A copy of the Polaroid is again pulled out and passed across to the officers. One takes it with a grimace.
“There is little possibility that the girl is alive. The assailant obviously wants us to know that there are other victims out there. She may have been his second victim.”
“Any idea what the numbers mean?”
“The most obvious one is that he is numbering each kill. This is hard to determine because we don’t know what Adelina Sasha’s number was or if she had a number. If the assailant is using a code then it is not an alphabetical code as Stella McQam was number 28 and as we know the alphabet contains only 26 letters.” Bullface feels the need to state the obvious, as she considers most of her co-workers to be idiots. “Since the numbers inflicted on the victims changes from left to right hands, there could be a possibility of two assailants. One carving on the left hand, one carving on the right, however, no other evidence can support or confirm this so far. But the difference in dump sites and modes of kill also suggests this.”

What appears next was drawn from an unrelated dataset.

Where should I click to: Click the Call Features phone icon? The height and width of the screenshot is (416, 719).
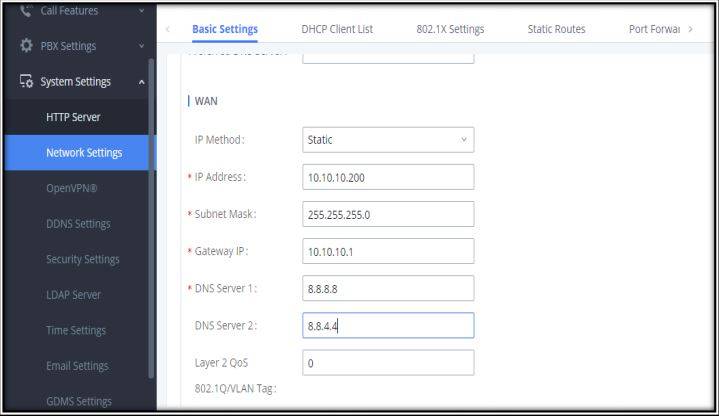[x=26, y=11]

“The girl in this picture, has she been identified?”
“Not as yet, we are planning to include her in the media campaign.”
“She looks a little familiar.” A long uncomfortable pause hovers as the luckless officer tries to recall.
The other officer interrupts with an authoritative, “If there is a possibility there are twenty-four other bodies out there, then we need to look for them.”

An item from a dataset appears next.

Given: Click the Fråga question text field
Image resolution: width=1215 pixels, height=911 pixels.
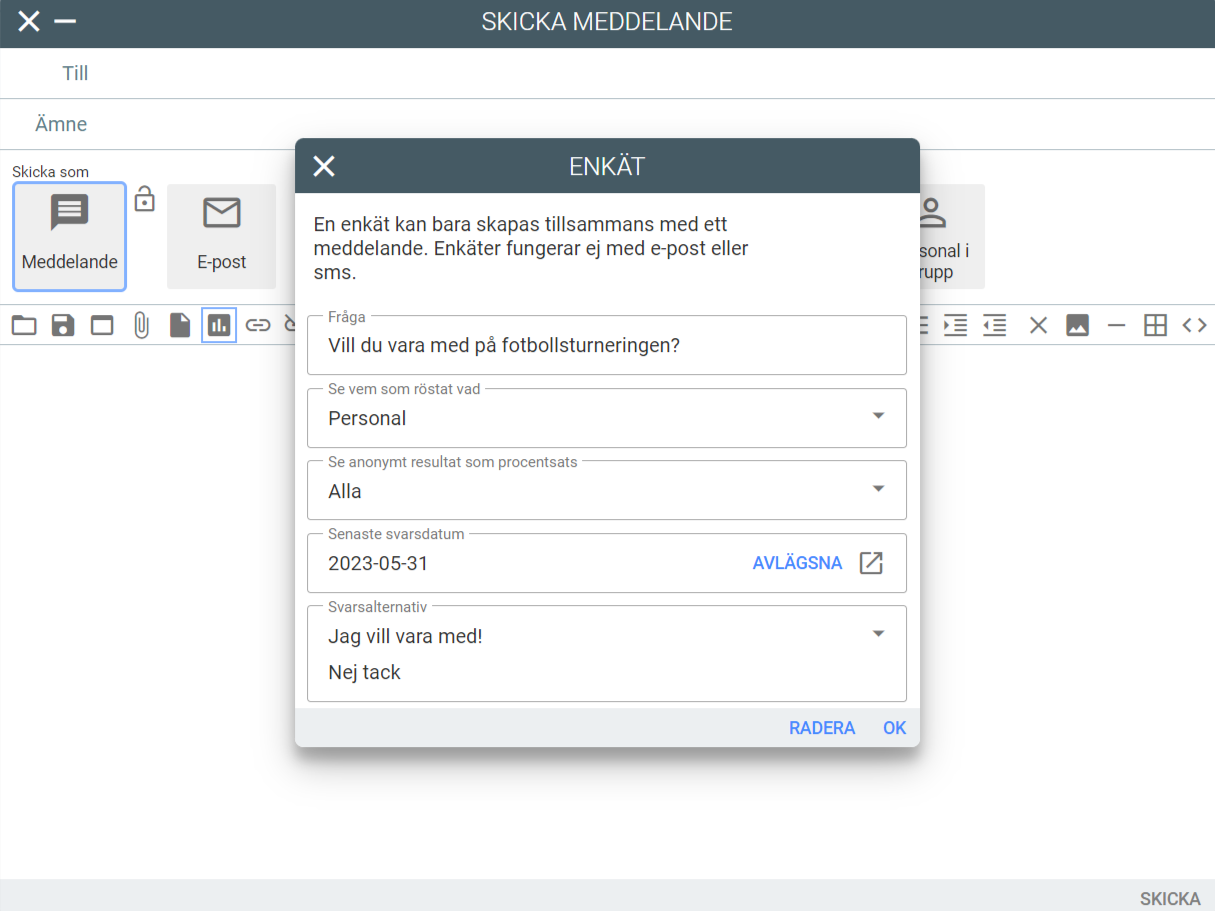Looking at the screenshot, I should coord(606,346).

The city is screaming with rumours. The death of Stella McQam had not caused much concern until the fresh new rumour that her death was linked to the two other deaths, and possibly even three or nine other deaths. The whispers swell, along with murmurs about mutilations, the bafflement of the police and the possibility of even more victims. Some say that an underground bomb shelter had been found out in the fields, filled with sacrificed children. Other rumours take the Blackbeard approach that all the women had been married, in secret, to a mysterious man who literally stole their hearts. The women had been found missing their eyes/teeth/hearts/fingers/toes. More postulated on the murderer himself, that Jack Sasha had broken down and confessed that Steve was his secret boyfriend. Fran Lizzie had caught them together and her death had been an accident. It had been a local politician, covering up his string of affairs. The bookie’s favourite, The Krill, was still the prime suspect, casting a metaphysical dark shadow over every conversation. What should have been a tragic death for Adelina Sasha turned into a romanticised, over-exaggerated death. What should have been a period of mourning for Jack Sasha turned into a hunting party, where over-eager blamers, reporters and not so altruistic comforters tracked him down and shrieked him into isolation.